2500 Londoners over 5 years.
So about 500 per year, out of a population of 8 million people.
Wow. Definitely a real problem.
The percentage of the total population is irrelevant, as long as the scope of the laws are expanding and the various states promising to crack down and expand the effort, those numbers will keep getting larger.
You really don't see how flawed that numbers' logic is?
So if the state decided to hang 500 people every year for petty crimes, or no crimes at all, because a new law said it should; Would that be ok? I mean after all, 500 out of millions is nothing so it can't be a big problem right? is that the argument you really want to use?
Also, arrested do not mean convicted.
Ooh, so the argument now turns from police raids and logged cases doesn't mean arrests, to arrests doesn't mean convictions. Nice.
I guess a couple of more pages we'll arrive at the expected already hinted at the conclusion that yes there were arrests and yes, people were convicted but it's not a big number.
See, that's why I said authoritarianism; I've heard this exact type of apologies, excuses, and defenses, using the exact same patterns from Baathists, from Nasrallah's followers after Hezbollah's recent split, from clerics' supporters in Iran during the last election cycle, and on daily basis from Putin's supporters in Russia.
It always starts like this, it's just a few little stuff, minor restrictions on liberties, some censorship here and there, but never too big to make people too angry or worried, and it gradually grows until it gets out of control, and when people start having a problem with it, it's already too late. We've seen this happen in dozens of countries thus far, and many western countries are going down the exact same paths with different themes of the exact same policies and different themes of the exact same reasoning and apologetics.

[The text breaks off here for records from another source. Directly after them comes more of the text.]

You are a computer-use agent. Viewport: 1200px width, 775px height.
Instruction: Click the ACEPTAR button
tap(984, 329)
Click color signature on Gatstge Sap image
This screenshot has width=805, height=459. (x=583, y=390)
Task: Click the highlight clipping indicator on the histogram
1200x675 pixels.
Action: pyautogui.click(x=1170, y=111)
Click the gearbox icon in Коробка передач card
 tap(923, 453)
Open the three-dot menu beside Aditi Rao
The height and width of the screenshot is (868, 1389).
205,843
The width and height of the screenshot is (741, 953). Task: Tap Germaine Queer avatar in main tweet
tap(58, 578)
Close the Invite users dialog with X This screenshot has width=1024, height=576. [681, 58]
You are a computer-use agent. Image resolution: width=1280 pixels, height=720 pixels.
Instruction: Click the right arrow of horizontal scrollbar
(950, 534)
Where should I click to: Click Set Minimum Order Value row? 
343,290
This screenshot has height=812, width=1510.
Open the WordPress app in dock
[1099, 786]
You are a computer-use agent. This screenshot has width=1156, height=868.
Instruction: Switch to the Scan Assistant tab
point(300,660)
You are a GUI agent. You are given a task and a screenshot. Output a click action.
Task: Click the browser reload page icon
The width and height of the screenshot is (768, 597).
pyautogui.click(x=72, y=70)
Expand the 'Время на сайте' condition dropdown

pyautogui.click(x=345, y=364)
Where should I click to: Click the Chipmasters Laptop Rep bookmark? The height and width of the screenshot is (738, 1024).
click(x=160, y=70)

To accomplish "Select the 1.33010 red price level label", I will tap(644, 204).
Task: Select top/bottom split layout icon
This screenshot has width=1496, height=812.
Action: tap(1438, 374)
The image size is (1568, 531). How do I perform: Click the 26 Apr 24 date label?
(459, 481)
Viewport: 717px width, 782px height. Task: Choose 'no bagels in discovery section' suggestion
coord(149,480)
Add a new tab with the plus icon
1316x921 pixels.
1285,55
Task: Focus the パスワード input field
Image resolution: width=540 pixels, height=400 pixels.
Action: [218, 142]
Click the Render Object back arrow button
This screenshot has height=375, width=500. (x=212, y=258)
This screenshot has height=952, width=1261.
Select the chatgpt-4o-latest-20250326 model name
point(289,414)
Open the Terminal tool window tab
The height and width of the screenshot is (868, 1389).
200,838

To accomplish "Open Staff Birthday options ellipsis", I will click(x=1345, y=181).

Also, the article mentions that 857 people were detained, and the punishment for it is 6 months in prison or 5k pound fine. Noting that even if a case did not result in a conviction, just like the referenced case in the article, it would cost thousands of dollars (or pounds in this instance) for the person to hire a defense, which means that, at the very least, saying something that might in any way be deemed offensive by any group and being unlucky enough to be reported would costs you thousands of dollars, mostly money you wont have because of the current economic conditions all around, even if whatever you posted did not target anyone, did not call for anything, did not incite anything, rather simply an opinion or a joke.